BEGIN Stored data
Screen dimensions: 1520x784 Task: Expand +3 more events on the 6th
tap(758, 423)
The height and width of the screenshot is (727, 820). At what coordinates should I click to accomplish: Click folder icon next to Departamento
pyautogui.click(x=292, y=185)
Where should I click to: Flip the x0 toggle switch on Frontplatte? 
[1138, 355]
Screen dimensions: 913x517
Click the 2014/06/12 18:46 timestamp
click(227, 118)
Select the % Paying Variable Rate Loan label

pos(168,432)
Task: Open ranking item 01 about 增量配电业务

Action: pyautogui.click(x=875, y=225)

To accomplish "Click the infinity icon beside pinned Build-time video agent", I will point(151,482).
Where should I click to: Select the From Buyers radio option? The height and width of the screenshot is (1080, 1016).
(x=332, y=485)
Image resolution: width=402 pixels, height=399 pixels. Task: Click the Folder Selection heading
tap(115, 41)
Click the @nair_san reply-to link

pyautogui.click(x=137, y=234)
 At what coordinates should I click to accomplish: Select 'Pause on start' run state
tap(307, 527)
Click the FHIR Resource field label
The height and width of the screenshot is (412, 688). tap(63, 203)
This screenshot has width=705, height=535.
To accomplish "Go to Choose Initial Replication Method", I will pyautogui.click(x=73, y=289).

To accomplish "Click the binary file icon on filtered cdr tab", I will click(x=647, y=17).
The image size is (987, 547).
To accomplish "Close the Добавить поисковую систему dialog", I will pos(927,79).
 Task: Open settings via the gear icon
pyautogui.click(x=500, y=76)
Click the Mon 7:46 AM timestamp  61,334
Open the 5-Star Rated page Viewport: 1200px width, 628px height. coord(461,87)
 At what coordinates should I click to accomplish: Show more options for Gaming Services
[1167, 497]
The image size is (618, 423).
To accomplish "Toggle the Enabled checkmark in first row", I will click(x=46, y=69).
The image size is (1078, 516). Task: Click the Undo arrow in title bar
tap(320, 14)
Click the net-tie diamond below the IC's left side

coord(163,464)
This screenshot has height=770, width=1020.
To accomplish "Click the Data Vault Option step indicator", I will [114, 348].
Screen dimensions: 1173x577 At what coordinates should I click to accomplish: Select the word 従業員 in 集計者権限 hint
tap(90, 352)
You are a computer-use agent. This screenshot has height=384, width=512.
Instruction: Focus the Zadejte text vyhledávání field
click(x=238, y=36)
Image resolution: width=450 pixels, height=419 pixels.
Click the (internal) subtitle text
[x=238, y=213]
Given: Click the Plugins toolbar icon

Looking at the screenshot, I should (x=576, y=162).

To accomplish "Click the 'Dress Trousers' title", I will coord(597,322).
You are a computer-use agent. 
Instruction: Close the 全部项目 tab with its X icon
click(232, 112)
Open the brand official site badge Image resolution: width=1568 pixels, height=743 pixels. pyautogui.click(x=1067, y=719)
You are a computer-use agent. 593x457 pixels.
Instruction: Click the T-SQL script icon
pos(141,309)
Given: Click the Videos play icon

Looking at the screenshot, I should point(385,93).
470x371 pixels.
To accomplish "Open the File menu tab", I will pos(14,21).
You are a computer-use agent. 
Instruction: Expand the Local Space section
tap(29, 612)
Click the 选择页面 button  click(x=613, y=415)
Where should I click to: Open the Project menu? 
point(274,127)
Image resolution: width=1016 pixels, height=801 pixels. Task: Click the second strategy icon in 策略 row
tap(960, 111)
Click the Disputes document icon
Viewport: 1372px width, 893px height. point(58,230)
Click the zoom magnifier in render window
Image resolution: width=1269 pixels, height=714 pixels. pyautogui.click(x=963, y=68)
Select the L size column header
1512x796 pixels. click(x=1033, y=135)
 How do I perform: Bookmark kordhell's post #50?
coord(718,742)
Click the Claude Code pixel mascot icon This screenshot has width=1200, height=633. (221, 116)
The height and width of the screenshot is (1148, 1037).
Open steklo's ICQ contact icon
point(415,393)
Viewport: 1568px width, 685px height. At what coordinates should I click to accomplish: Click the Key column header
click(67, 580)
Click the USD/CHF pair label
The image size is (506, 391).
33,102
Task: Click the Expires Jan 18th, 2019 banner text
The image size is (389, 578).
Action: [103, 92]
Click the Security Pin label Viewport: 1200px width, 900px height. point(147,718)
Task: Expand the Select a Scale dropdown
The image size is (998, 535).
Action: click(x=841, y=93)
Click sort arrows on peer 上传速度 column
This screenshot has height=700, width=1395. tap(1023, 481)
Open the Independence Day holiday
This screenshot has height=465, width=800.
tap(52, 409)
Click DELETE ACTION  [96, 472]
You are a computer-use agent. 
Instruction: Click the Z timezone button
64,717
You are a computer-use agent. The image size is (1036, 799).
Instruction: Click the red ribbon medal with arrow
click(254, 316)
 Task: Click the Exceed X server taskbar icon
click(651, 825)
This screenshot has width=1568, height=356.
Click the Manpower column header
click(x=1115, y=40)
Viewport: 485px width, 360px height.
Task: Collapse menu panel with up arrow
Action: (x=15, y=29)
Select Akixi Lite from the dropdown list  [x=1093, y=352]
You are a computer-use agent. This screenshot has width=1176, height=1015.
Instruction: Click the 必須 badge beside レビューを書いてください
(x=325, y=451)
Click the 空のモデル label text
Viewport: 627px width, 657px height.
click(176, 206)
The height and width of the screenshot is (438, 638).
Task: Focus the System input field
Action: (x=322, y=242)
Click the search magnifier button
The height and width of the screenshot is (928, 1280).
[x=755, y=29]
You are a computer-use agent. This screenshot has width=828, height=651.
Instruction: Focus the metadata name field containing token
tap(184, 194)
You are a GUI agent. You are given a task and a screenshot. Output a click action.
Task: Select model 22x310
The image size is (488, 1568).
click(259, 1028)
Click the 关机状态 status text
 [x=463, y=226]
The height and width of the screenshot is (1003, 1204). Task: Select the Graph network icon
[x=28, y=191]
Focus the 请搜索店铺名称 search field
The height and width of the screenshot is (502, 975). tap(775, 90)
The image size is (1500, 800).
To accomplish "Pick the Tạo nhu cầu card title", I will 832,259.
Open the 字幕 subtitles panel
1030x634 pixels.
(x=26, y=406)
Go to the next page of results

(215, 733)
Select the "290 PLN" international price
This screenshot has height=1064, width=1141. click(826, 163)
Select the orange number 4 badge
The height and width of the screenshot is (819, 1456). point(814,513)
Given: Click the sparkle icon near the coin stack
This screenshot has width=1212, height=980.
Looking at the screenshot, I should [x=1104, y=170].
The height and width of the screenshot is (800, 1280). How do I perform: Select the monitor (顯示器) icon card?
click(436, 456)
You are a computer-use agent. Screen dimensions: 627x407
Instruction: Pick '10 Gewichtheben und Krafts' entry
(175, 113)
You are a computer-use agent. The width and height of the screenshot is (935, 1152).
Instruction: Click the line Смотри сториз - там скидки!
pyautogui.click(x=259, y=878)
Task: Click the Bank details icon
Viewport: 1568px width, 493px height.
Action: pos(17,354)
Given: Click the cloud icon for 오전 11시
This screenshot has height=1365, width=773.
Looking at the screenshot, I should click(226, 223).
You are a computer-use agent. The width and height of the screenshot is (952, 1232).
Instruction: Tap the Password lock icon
END Stored data
=== Exercise ===
Go through the data and gather every line that holds "computer".

=== Task result ===
You are a computer-use agent. This screenshot has height=384, width=512.
You are a computer-use agent. 
You are a computer-use agent. 593x457 pixels.
You are a computer-use agent. 
You are a computer-use agent. 
You are a computer-use agent. The image size is (1036, 799).
You are a computer-use agent. This screenshot has width=1176, height=1015.
You are a computer-use agent. This screenshot has width=828, height=651.
You are a computer-use agent. Screen dimensions: 627x407
You are a computer-use agent. The width and height of the screenshot is (935, 1152).
You are a computer-use agent. The width and height of the screenshot is (952, 1232).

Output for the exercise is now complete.